Cada mañana, miles de coches se aproximan a los campus de la Universitat de València con una característica en común: la mayoría llevan a una sola persona dentro. Una tasa media de 1,1 ocupantes por vehículo en el área metropolitana de València lo confirma con una frialdad estadística que resulta casi difícil de creer. La Generalitat Valenciana y la Universitat de València han dado un paso para cambiar esa imagen extendiendo la plataforma València Comparte Coche a los campus de Tarongers, Blasco Ibáñez y Ontinyent, sumándose así al de Burjassot, donde la iniciativa ya estaba en funcionamiento.
La herramienta, desarrollada por la empresa Tribbu, conecta a conductores y pasajeros con recorridos similares para que puedan compartir vehículo. Se trata de una aplicación móvil que facilita compartir trayectos entre personas con recorridos similares, con el objetivo de reducir el número de vehículos con un solo ocupante y disminuir la huella de carbono. El acceso está vinculado al correo universitario, lo que convierte a la comunidad académica en el eje central de la iniciativa. Se estima que el servicio llegará a 50.000 estudiantes y trabajadores de la institución.
Una ciudad que ahoga sus propias calles
Los números detrás de la congestión en Valencia no son un detalle menor. El área metropolitana de Valencia registra diariamente 6,1 millones de desplazamientos, y los conductores pueden llegar a pasar hasta 95 horas al año atrapados en atascos. Son casi cuatro días enteros al volante sin moverse.
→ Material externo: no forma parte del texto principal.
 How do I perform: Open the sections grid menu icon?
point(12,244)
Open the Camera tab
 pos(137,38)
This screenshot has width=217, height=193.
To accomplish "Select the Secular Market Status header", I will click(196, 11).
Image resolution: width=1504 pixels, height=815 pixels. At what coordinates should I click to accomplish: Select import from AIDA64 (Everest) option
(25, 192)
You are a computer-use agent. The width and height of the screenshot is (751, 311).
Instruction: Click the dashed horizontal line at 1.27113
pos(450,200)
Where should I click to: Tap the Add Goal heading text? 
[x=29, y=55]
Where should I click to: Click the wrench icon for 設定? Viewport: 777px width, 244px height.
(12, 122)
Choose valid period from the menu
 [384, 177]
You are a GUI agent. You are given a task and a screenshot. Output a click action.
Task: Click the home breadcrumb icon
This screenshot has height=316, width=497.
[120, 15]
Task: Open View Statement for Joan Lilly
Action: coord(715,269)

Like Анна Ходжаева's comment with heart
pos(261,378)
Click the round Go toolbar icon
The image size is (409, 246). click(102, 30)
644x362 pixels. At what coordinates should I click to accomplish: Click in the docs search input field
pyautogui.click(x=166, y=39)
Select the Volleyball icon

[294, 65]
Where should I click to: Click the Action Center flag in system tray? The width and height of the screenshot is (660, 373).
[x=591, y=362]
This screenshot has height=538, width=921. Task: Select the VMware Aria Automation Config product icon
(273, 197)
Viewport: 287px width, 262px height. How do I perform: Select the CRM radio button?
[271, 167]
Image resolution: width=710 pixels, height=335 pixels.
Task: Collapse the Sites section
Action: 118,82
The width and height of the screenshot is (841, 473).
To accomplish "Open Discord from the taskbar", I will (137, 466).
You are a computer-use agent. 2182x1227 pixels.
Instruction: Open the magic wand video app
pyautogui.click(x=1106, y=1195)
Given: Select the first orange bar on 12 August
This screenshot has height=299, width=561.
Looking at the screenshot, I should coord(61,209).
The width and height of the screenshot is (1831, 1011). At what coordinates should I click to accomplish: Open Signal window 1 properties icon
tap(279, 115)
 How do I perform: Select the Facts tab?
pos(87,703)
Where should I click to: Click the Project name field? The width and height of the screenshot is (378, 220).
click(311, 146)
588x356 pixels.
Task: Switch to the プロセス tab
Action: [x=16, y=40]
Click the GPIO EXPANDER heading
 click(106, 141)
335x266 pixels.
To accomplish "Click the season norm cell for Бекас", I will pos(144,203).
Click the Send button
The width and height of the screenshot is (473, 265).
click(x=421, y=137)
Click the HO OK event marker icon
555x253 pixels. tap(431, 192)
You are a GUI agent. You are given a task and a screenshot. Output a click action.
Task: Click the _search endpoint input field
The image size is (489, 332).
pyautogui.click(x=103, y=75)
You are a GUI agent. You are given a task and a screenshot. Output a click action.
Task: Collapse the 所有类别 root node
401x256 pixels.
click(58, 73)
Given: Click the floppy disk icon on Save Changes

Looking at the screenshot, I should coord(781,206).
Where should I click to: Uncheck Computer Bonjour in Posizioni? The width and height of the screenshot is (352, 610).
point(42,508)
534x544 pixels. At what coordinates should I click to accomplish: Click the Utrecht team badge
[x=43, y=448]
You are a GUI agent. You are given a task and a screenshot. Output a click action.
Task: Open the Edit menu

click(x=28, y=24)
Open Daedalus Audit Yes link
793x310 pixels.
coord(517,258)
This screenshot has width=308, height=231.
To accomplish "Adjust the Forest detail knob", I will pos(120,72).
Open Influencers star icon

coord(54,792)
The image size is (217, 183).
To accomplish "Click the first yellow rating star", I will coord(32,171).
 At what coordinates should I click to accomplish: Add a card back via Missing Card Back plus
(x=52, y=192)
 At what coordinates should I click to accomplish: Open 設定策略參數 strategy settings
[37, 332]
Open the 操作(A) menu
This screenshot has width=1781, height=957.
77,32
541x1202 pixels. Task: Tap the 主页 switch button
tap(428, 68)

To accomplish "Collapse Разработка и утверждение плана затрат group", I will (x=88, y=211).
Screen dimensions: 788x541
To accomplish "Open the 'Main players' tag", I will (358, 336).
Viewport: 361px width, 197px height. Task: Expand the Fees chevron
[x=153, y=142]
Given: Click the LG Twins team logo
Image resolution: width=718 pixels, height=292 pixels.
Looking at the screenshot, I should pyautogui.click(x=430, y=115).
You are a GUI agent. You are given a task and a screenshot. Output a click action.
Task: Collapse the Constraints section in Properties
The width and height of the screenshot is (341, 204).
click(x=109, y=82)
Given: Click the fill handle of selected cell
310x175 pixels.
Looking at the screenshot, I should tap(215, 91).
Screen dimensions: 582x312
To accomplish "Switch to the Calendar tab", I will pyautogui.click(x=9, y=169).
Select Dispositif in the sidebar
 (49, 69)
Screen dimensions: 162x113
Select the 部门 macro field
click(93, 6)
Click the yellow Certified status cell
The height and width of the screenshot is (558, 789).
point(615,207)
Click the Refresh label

En ese contexto, la mayoría de los desplazamientos se realizan en coche y en solitario, lo que genera un elevado volumen de asientos vacíos cada día.
En el ámbito urbano, el aumento de la ocupación media de los vehículos contribuye a reducir la congestión en horas punta, rebajar emisiones contaminantes y optimizar el uso del espacio público, uno de los principales retos de las áreas metropolitanas. Para un campus universitario, donde el aparcamiento es un bien escaso y los horarios se concentran en franjas muy concretas, el impacto potencial es especialmente significativo.
Más que una app: verificación, medición e incentivo económico
La aplicación no solo conecta a usuarios, sino que también verifica perfiles y mide el impacto de cada trayecto compartido, consolidándose como una herramienta estructurada y medible dentro del sistema de transporte. Esa capacidad de cuantificar el ahorro real de emisiones es lo que distingue a València Comparte Coche de un simple grupo de WhatsApp de compañeros de trabajo.
Pero hay un incentivo adicional que puede resultar decisivo para quienes dudan. La aplicación incorpora un incentivo económico directo para quienes compartan coche. En concreto, gracias al sistema de Certificados de Ahorro Energético (CAEs) impulsado por el Ministerio para la Transición Ecológica y el Reto Demográfico, los conductores podrán recibir 0,04 euros por kilómetro y pasajero. No es una cantidad que haga rico a nadie, pero sí puede amortiguar de forma visible el gasto mensual en gasolina o en el desgaste del vehículo, especialmente para estudiantes con presupuestos ajustados.
El Plan Endavant como palanca de cambio
La puesta en marcha del proyecto se enmarca en la estrategia del Plan Endavant, diseñado para fomentar la reconstrucción y un nuevo escenario social y económico tras las riadas, que contempla en su Iniciativa E.20.1 fomentar la implantación del carpooling en todos los grandes centros generadores de desplazamientos del área metropolitana, tales como universidades, polígonos industriales, centros comerciales, ciudades administrativas, ciudades judiciales, recintos portuarios y aeroportuarios. La catástrofe de la DANA, que transformó la percepción pública sobre la movilidad y la planificación urbana en la región, ha servido así de punto de inflexión para acelerar medidas que llevaban años sobre la mesa.
La plataforma ya está activa en siete zonas del área metropolitana con alta concentración de desplazamientos: el entorno del Hospital La Fe, los campus de Burjassot y Tarongers de la Universitat de València, la zona industrial de Riba-roja, el polígono industrial Jaume I de Almussafes, la Ciutat Administrativa 9 d'Octubre y el entorno del centro comercial Bonaire. La Generalitat estudia ampliar la iniciativa a otros grandes centros de actividad dentro de la estrategia de movilidad sostenible contemplada en el Plan Endavant.
La pregunta que subyace a todo esto es sencilla: ¿cuántos de esos 50.000 universitarios están dispuestos a ceder el asiento del copiloto a un desconocido? La respuesta determinará si València Comparte Coche pasa a ser una herramienta de transformación real o queda como una iniciativa bien intencionada pero poco transitada. Lo que parece claro es que, en una ciudad donde cada conductor pierde casi cien horas al año parado en un semáforo o en una cola interminable, compartir el volante empieza a parecer menos una cesión y más una ganancia.